### Aim of the exercise
Extract precisely the lines that run from the line containing "Where should I" to the end of the records below, with both ends included and pictures omitted.

[Stored data entries]
----------
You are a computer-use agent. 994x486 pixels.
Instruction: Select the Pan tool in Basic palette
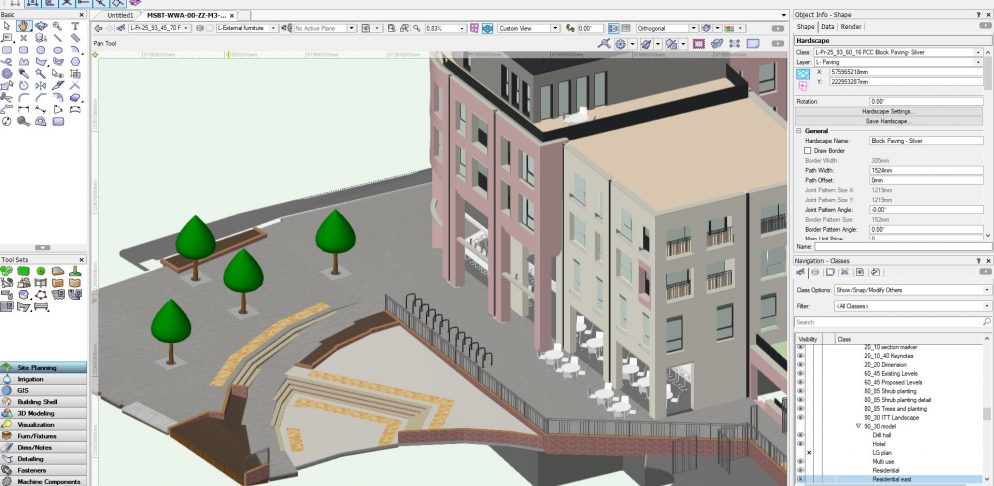23,26
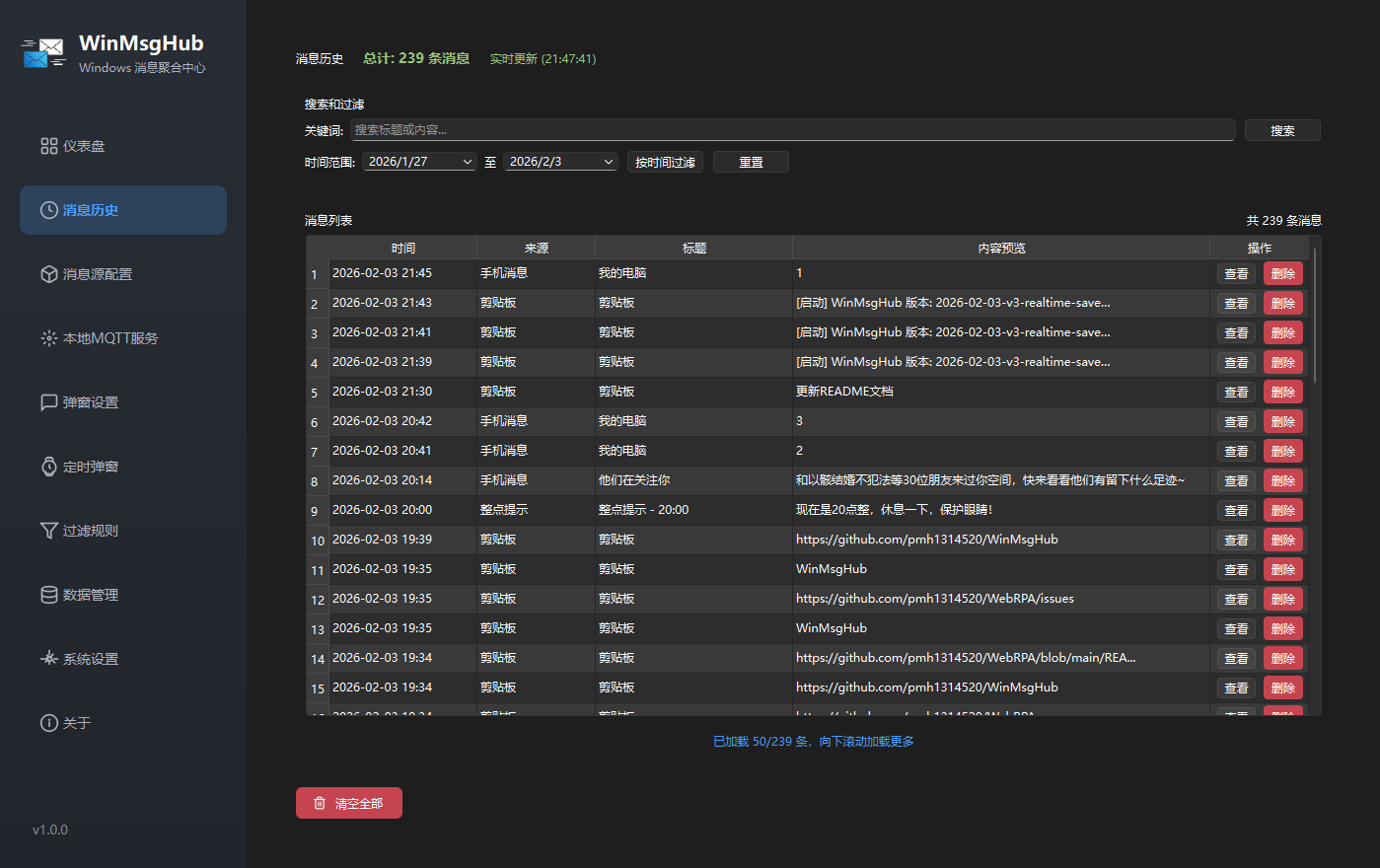1380x868 pixels.
Task: Apply the 按时间过滤 filter button
Action: [x=665, y=162]
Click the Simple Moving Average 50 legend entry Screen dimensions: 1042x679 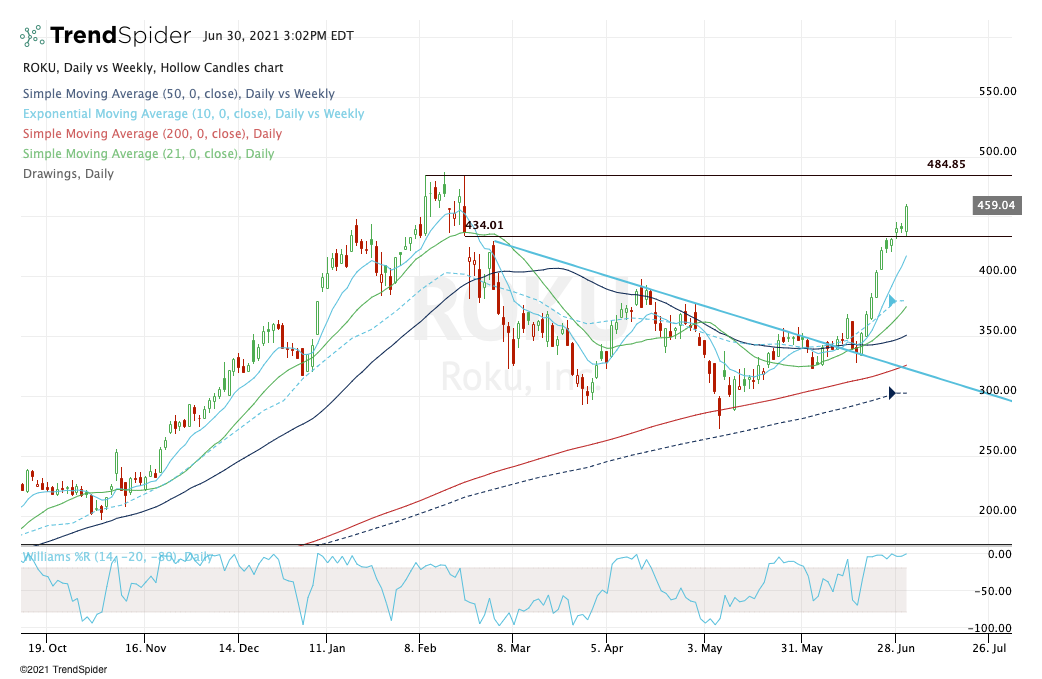tap(177, 94)
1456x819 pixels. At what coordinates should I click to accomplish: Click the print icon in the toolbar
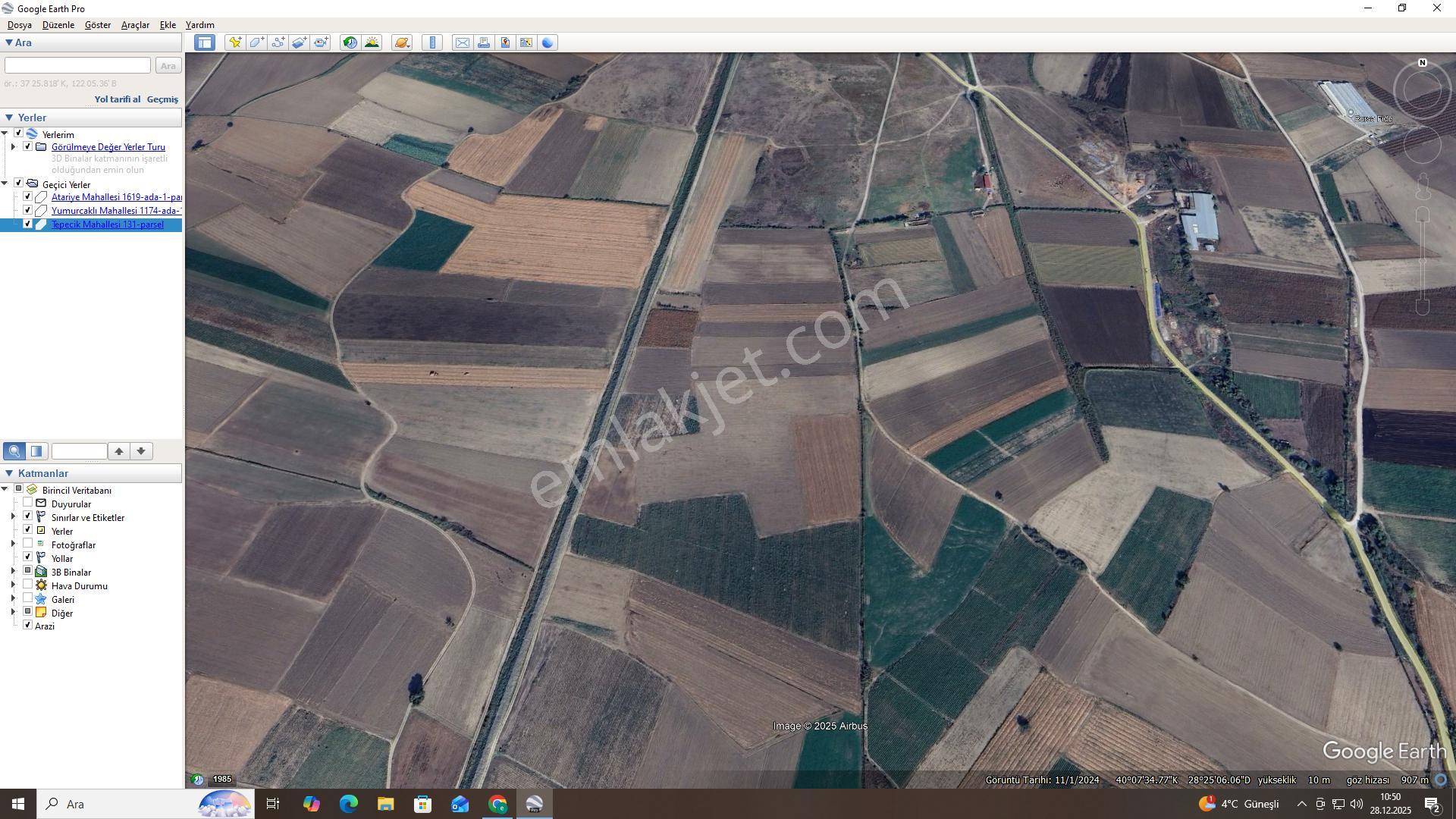483,42
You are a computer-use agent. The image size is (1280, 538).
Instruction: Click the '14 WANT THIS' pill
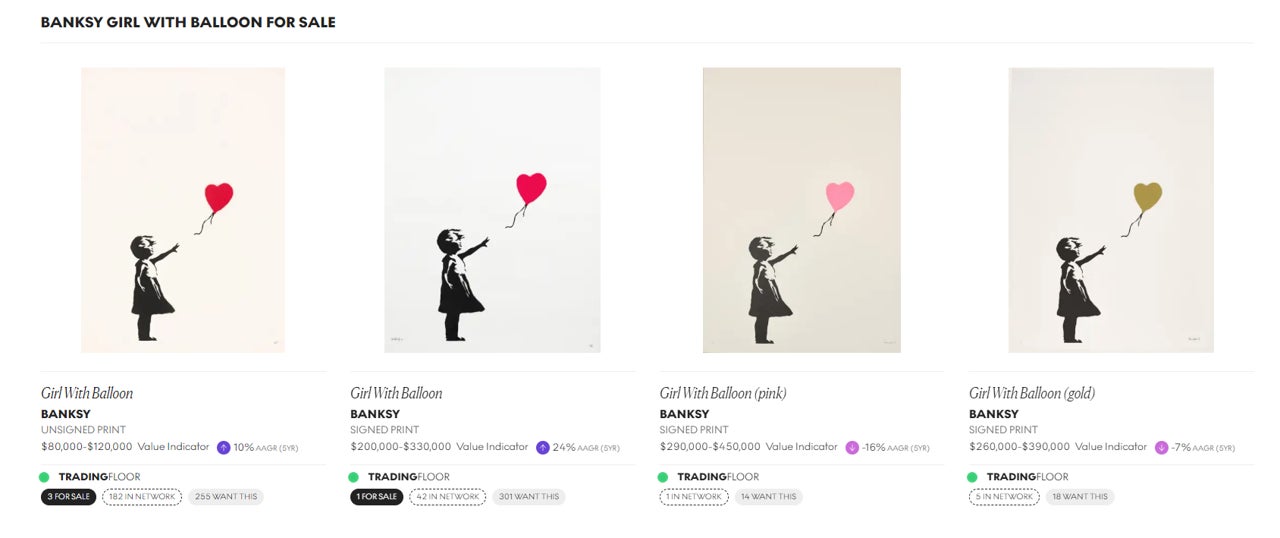point(769,497)
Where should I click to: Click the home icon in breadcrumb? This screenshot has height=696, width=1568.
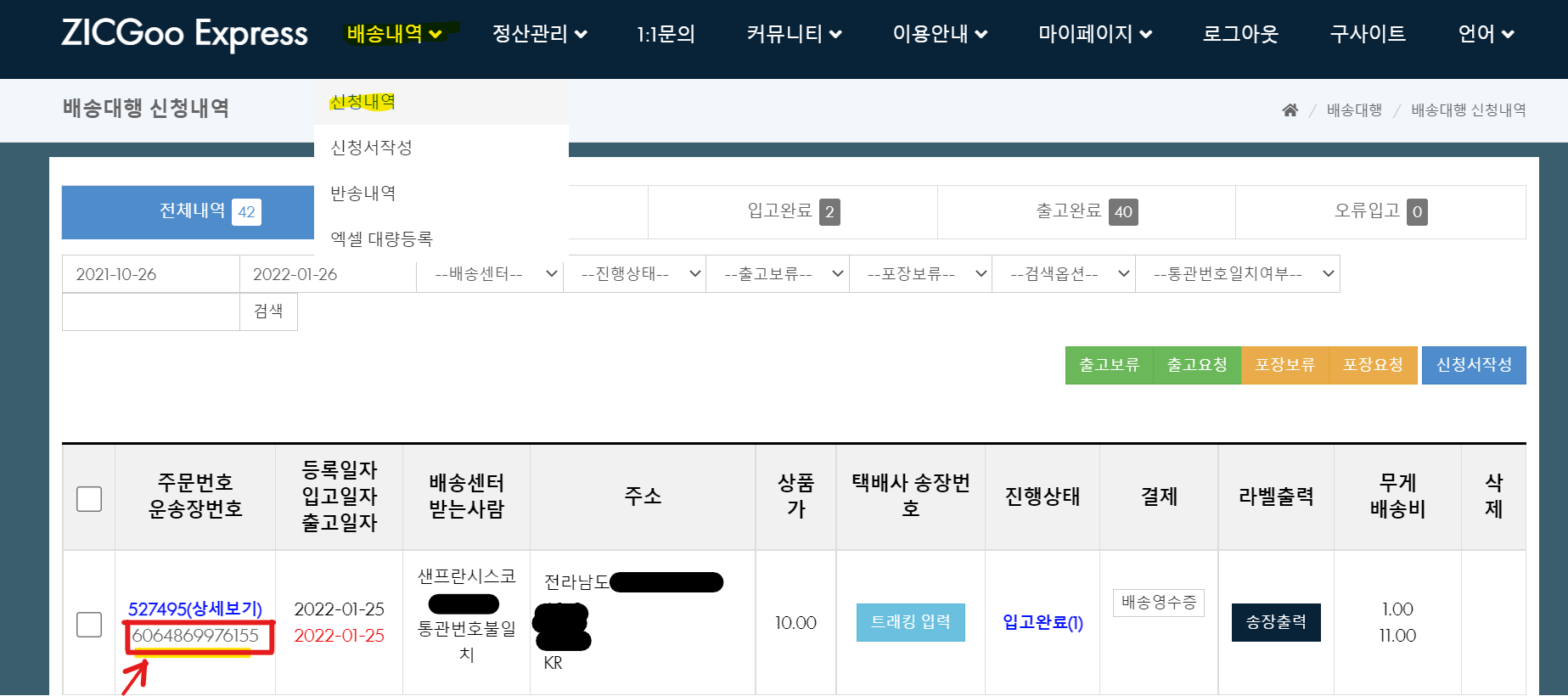pos(1290,110)
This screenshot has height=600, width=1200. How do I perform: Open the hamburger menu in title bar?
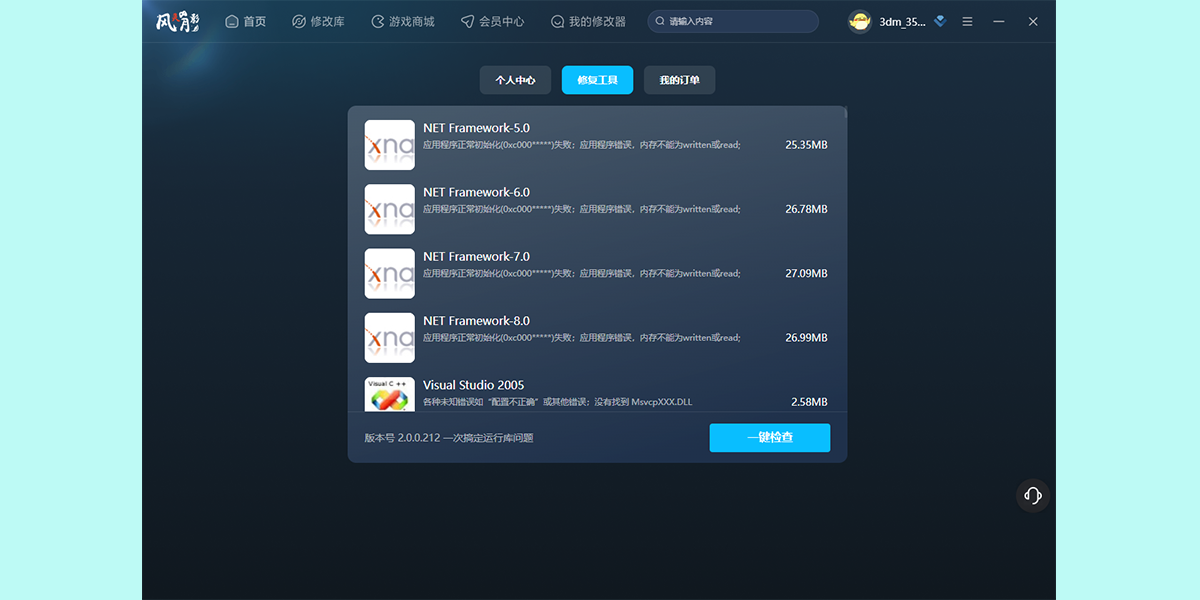[967, 20]
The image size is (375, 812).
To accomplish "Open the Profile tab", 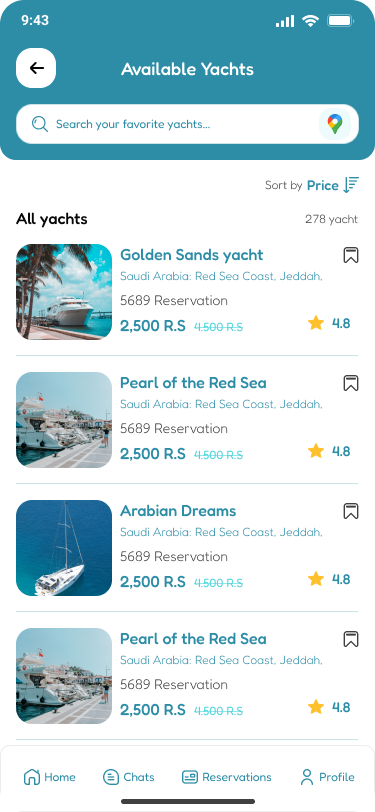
----------
### The completed task
Where should I click to: Click the home icon in breadcrumb? This screenshot has height=696, width=1568.
pos(1290,110)
This screenshot has height=600, width=1200. How do I perform: Open the hamburger menu in title bar?
[967, 20]
The image size is (375, 812).
To accomplish "Open the Profile tab", 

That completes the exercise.